Part
4 - Inside a poultry megafarm
Richard
Williams invited the Bureau to Penhros Farm near the picturesque
village of Kington, Herefordshire, where he has four sheds each
housing 42,000 chickens. From this farm he produces nearly 1.3
million chickens a year for the giant food company Cargill, which
supplies Tesco.
Inside, the
sweet sickly odour is overpowering. You can’t see the floor for
chickens. The sheds have some hay bales and wooden perches.
“They’ve
got enrichment,” Williams says. “Windows so they get
daylight and fresh air… Is this cruel? I don’t think so”.
The chickens
are bred to grow quickly, provide a good yield of meat, eat little
feed and be disease-resistant. They are trucked in as chicks. Each
batch of chickens is called a “crop” and he has about eight crops
a year, cleaning the sheds in between each one.
The farm is
slick - a computer-controlled environment optimized to produce safe,
cheap meat. The birds are fed on pellets provided by Cargill, which
contain soya, minerals and additives, mixed with locally grown wheat.
They drink chlorinated water.
Williams
says he hasn’t used a single antibiotic since the site was set up
two years ago. Instead, he uses a product which changes the birds’
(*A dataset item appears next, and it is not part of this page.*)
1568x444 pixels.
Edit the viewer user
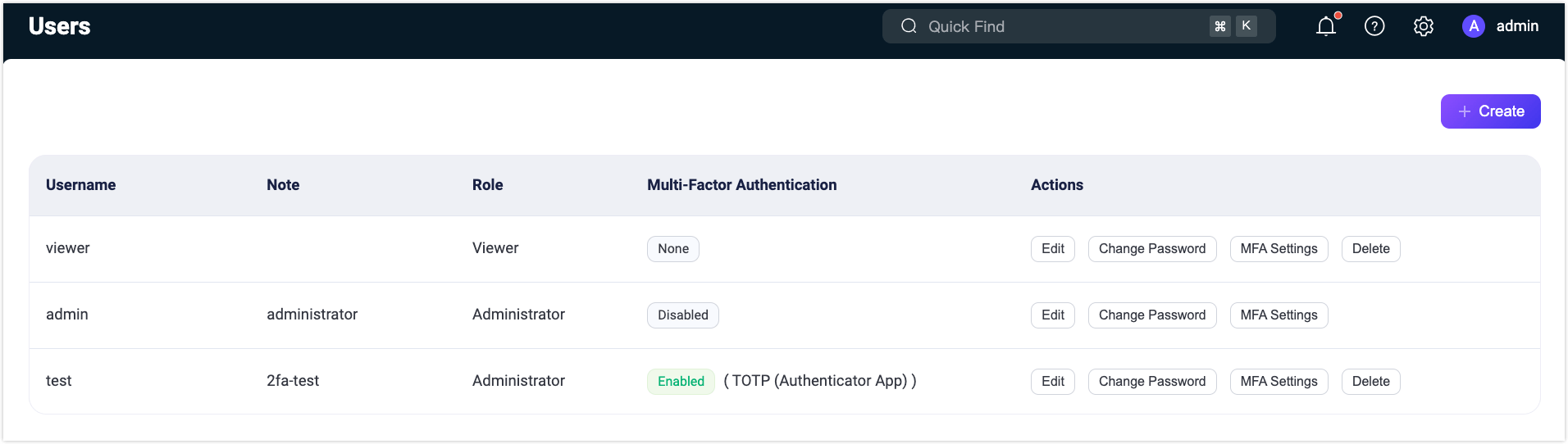pos(1052,249)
gut flora. “it’s like Yakult, lets the good bacteria grow and
stops the bad bacteria growing.”
The farm is
environmentally friendly, says Williams. The sheds are heated by a
biomass boiler fueled by recycled timber waste. The hatchery, feed
mill, and factory, all owned by Cargill, are within 15 miles. “Tell
me that isn’t a good carbon footprint.”
Responding
to complaints from neighbours, Williams says the farm keeps local
people in work, like the truck drivers who deliver chicks, feed and
shavings. His customer, Cargill, is one of the biggest employers in
Herefordshire.
Ultimately
he thinks this is the most efficient way to produce protein – and
that the market shows consumers in their droves choose it over
organic meat. “This is producing safe, cheap, available
protein,” he says. “Is it any more complicated than that?"